[Saved data entries]
• • • •
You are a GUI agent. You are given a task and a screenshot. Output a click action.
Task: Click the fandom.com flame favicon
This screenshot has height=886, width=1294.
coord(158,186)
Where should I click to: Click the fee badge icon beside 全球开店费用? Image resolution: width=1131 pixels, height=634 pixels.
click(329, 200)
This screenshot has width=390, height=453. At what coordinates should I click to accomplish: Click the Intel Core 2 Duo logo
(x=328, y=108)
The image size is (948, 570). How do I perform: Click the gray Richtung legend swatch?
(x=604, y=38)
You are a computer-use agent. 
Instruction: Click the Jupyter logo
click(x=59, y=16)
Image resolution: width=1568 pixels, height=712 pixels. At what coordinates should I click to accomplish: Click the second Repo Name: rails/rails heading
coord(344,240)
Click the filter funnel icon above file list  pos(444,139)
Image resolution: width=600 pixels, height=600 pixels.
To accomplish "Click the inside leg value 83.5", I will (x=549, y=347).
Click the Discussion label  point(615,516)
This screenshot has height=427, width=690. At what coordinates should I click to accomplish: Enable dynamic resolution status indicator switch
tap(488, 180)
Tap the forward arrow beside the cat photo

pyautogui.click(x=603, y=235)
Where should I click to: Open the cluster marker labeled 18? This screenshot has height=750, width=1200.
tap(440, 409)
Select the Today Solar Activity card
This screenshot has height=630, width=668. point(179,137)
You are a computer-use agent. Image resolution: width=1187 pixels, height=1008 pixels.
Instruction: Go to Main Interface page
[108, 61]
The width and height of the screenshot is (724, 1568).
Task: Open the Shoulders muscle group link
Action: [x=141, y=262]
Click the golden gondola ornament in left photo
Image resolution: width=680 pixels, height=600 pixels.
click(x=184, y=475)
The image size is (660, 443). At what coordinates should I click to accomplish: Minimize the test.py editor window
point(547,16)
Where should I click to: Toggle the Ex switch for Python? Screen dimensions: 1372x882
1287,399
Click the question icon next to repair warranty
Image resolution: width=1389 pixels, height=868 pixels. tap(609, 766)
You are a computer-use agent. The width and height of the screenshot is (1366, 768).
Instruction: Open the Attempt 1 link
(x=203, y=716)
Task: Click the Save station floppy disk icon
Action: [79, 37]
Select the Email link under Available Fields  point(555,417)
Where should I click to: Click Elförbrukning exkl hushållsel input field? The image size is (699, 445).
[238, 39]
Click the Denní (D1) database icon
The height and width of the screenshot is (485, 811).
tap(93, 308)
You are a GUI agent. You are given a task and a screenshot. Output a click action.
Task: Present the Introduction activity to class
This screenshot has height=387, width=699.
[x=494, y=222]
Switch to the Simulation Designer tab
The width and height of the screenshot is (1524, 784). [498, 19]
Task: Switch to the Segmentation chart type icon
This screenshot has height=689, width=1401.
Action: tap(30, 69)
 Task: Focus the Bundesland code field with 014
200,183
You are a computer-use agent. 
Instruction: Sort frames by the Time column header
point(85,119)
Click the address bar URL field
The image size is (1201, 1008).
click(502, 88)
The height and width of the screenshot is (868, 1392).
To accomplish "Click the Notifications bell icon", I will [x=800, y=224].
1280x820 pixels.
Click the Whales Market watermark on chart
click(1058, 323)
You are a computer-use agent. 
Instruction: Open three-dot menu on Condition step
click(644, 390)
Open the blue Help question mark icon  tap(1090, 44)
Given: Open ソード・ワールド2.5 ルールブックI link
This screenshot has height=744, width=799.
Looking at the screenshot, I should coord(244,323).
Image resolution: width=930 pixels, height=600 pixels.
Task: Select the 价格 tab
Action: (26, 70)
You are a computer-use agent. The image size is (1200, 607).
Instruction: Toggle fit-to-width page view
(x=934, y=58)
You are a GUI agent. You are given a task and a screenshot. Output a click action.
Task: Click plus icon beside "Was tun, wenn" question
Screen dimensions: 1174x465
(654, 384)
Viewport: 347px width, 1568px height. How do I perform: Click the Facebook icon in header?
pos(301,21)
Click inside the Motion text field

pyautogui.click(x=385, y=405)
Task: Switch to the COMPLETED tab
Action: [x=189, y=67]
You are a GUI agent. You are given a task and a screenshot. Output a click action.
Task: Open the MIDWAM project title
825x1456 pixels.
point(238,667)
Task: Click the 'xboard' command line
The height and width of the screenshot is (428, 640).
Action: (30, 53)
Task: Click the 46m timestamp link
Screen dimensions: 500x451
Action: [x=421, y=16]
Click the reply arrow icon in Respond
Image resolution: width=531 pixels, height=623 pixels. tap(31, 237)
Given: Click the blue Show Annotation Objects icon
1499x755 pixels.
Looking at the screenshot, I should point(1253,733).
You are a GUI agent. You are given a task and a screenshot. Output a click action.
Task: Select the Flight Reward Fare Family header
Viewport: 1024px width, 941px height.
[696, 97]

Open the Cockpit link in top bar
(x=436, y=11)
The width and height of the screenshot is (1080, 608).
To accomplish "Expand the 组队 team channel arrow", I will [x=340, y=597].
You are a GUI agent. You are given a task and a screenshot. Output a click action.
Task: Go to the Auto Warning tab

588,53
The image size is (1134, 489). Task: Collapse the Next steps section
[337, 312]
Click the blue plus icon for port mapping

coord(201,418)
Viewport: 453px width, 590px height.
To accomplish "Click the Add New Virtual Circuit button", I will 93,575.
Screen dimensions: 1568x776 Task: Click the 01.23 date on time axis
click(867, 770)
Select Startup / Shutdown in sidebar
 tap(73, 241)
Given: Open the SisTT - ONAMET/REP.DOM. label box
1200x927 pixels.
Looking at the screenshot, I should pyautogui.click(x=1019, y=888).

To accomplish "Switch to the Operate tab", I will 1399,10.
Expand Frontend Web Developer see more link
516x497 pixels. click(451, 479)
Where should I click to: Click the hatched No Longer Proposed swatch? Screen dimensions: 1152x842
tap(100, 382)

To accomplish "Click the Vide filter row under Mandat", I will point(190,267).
• • • •
What the task requires:
Retype exactly, and only, the lines that run from the one with "Task: Click the 'xboard' command line" through the final line of the entries.

Response:
Task: Click the 'xboard' command line
The height and width of the screenshot is (428, 640).
Action: (30, 53)
Task: Click the 46m timestamp link
Screen dimensions: 500x451
Action: [x=421, y=16]
Click the reply arrow icon in Respond
Image resolution: width=531 pixels, height=623 pixels. tap(31, 237)
Given: Click the blue Show Annotation Objects icon
1499x755 pixels.
Looking at the screenshot, I should point(1253,733).
You are a GUI agent. You are given a task and a screenshot. Output a click action.
Task: Select the Flight Reward Fare Family header
Viewport: 1024px width, 941px height.
[696, 97]

Open the Cockpit link in top bar
(x=436, y=11)
The width and height of the screenshot is (1080, 608).
To accomplish "Expand the 组队 team channel arrow", I will [x=340, y=597].
You are a GUI agent. You are given a task and a screenshot. Output a click action.
Task: Go to the Auto Warning tab

588,53
The image size is (1134, 489). Task: Collapse the Next steps section
[337, 312]
Click the blue plus icon for port mapping

coord(201,418)
Viewport: 453px width, 590px height.
To accomplish "Click the Add New Virtual Circuit button", I will 93,575.
Screen dimensions: 1568x776 Task: Click the 01.23 date on time axis
click(867, 770)
Select Startup / Shutdown in sidebar
 tap(73, 241)
Given: Open the SisTT - ONAMET/REP.DOM. label box
1200x927 pixels.
Looking at the screenshot, I should pyautogui.click(x=1019, y=888).

To accomplish "Switch to the Operate tab", I will 1399,10.
Expand Frontend Web Developer see more link
516x497 pixels. click(451, 479)
Where should I click to: Click the hatched No Longer Proposed swatch? Screen dimensions: 1152x842
tap(100, 382)

To accomplish "Click the Vide filter row under Mandat", I will point(190,267).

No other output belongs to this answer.